The reason “leg” is worth learning is that almost every advanced voice operation is scoped to a leg, not to the whole call:
  • Transfers and redirects. You rarely want to move everyone. You transfer the A-leg (send the caller somewhere new while the agent leg ends) or the B-leg (swap the agent without dropping the caller). On Vobiz the Transfer API makes this explicit with legs=aleg (caller), bleg (callee), or both, and when you transfer one leg, the other keeps running its current flow. (See context-aware call transfers.)
  • Billing and CDRs. Each leg is metered separately, an inbound A-leg and an outbound B-leg are two different rated segments. Vobiz’s CDR records a per-leg cost, with the originating number and destination per leg, so reconciliation and cost attribution work at leg granularity.
  • Recording. Recording the bridge with each party on a separate channel (stereo) only works because the platform sees the A-leg and B-leg as distinct audio sources, which is what makes per-speaker transcription clean. (See call recording APIs.)
  • Call events and status. Ring, answer, and hangup events fire per leg, the A-leg can be live while the B-leg is still ringing or has failed. A <Dial> status callback reports how the B-leg ended (completed, busy, no-answer, failed), which is exactly the signal you use to escalate or retry. Hangup causes are likewise per leg (see hangup causes).
  • Answering machine detection. AMD runs on the B-leg (the party you dialed), so your agent or message only starts once that leg is confirmed human. (See automated calling & AMD.)
Miss the leg distinction and these all get confusing, “why did my transfer drop the customer?” is almost always “you transferred the wrong leg.”

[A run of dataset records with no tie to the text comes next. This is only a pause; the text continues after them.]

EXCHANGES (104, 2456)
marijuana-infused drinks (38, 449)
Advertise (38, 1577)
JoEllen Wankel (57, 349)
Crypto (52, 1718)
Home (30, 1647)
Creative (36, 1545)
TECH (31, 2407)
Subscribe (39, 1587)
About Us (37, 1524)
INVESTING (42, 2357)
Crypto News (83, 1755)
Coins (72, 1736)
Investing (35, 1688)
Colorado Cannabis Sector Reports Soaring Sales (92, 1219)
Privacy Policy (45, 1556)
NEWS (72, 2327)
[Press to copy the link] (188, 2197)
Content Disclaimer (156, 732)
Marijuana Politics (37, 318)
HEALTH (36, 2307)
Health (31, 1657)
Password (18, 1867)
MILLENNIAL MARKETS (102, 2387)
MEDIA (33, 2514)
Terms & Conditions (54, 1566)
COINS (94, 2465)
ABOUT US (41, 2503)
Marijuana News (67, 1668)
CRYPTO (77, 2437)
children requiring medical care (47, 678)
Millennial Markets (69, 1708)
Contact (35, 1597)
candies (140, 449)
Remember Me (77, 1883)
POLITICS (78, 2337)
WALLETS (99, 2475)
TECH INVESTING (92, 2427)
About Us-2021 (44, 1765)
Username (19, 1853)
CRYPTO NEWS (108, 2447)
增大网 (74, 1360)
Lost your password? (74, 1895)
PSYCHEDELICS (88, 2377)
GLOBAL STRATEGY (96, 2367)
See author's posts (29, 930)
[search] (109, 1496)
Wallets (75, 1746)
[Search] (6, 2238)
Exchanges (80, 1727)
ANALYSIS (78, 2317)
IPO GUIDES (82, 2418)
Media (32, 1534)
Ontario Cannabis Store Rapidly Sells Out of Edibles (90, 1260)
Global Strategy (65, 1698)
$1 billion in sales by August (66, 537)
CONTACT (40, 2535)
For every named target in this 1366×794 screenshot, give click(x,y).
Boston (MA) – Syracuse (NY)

How Vobiz exposes call legs

Vobiz gives you direct, per-leg control:
  • Address a leg by UUID. Every leg has its own call_uuid; a child leg references its parent through parent_call_uuid (the A-leg). Pass the UUID of the leg you mean to act on.
  • Transfer per leg. POST .../Call/{call_uuid}/ with legs=aleg / bleg / both and a URL per leg redirects exactly the side you intend, leaving the other side untouched unless you choose both.
  • Bridge with <Dial>. <Dial> creates and bridges the B-leg from an active A-leg; its action URL reports the B-leg’s outcome so your app can react.
  • Per-leg records. The CDR API returns per-leg cost and metadata, so each leg is independently auditable.
Because legs are first-class, you compose transfers, escalations, conferences, and recording flows precisely, on the rails Vobiz provides, without managing raw SIP dialogs yourself.

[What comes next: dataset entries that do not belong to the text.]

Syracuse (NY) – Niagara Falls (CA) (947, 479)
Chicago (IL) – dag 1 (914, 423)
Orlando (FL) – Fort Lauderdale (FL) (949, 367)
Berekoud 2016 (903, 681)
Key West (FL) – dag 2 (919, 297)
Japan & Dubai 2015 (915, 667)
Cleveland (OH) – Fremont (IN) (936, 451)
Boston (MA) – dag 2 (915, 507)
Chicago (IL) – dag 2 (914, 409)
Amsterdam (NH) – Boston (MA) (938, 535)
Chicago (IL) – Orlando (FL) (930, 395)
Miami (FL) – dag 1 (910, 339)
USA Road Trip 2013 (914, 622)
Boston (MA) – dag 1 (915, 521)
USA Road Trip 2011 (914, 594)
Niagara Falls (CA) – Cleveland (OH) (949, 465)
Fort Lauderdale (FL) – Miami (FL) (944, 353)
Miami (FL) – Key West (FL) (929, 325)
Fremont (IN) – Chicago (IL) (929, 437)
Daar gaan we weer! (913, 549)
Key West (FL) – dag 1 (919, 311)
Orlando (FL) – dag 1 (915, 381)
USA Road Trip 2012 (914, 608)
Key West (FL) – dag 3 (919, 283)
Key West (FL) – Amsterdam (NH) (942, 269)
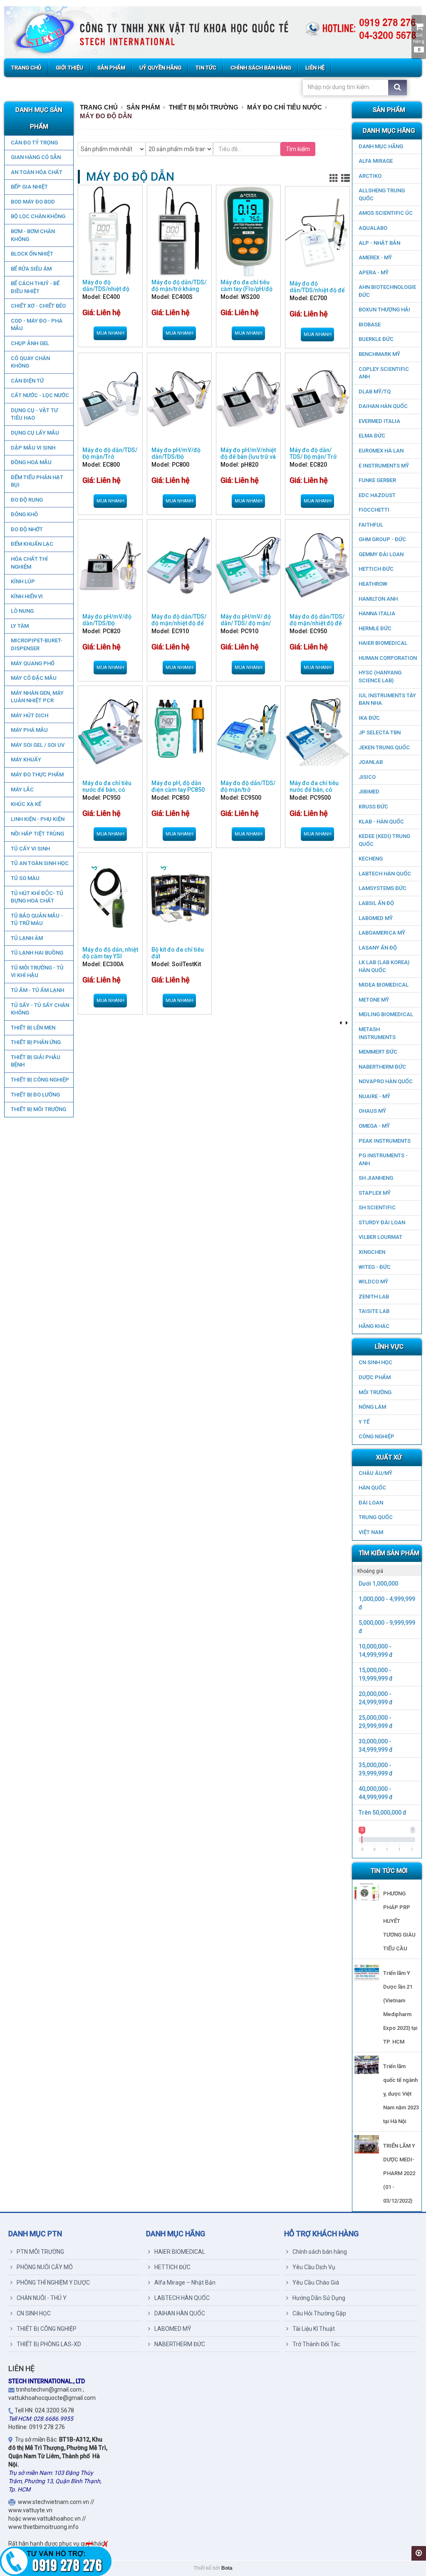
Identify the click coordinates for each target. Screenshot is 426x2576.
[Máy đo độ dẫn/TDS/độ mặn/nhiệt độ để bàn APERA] (179, 565)
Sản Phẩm (143, 107)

Frequently asked questions

A call leg is one connection between the voice platform and a single party. The platform sits in the middle and has a separate leg to each person, so a normal two-person call is actually two legs joined (“bridged”) together.
The A-leg is the original/first leg, the caller side (for an inbound call, the person who dialed your number; for an outbound call, the call you placed to the customer). The B-leg is the leg the platform creates to reach the other party (the callee). Bridging the A-leg and B-leg lets the two people talk.
No. A “call” is the conversation the people experience; “legs” are how the platform wires it up. One two-party call is typically two legs (A and B) bridged in the middle, and each leg has its own UUID, billing, and events.
To change one side without disturbing the other, transfer the B-leg to swap the agent while keeping the caller connected, or transfer the A-leg to send the caller to a new flow. On Vobiz you choose legs=aleg, bleg, or both; transferring one leg leaves the other running.
Per leg. An inbound A-leg and an outbound B-leg are separate rated segments, and Vobiz’s CDR records a per-leg cost, so you can attribute and reconcile charges at leg granularity rather than per whole call.
One per participant. Instead of a single A-leg bridged to a single B-leg, each participant has their own leg into a shared conference room, so a five-person conference is five legs mixed together.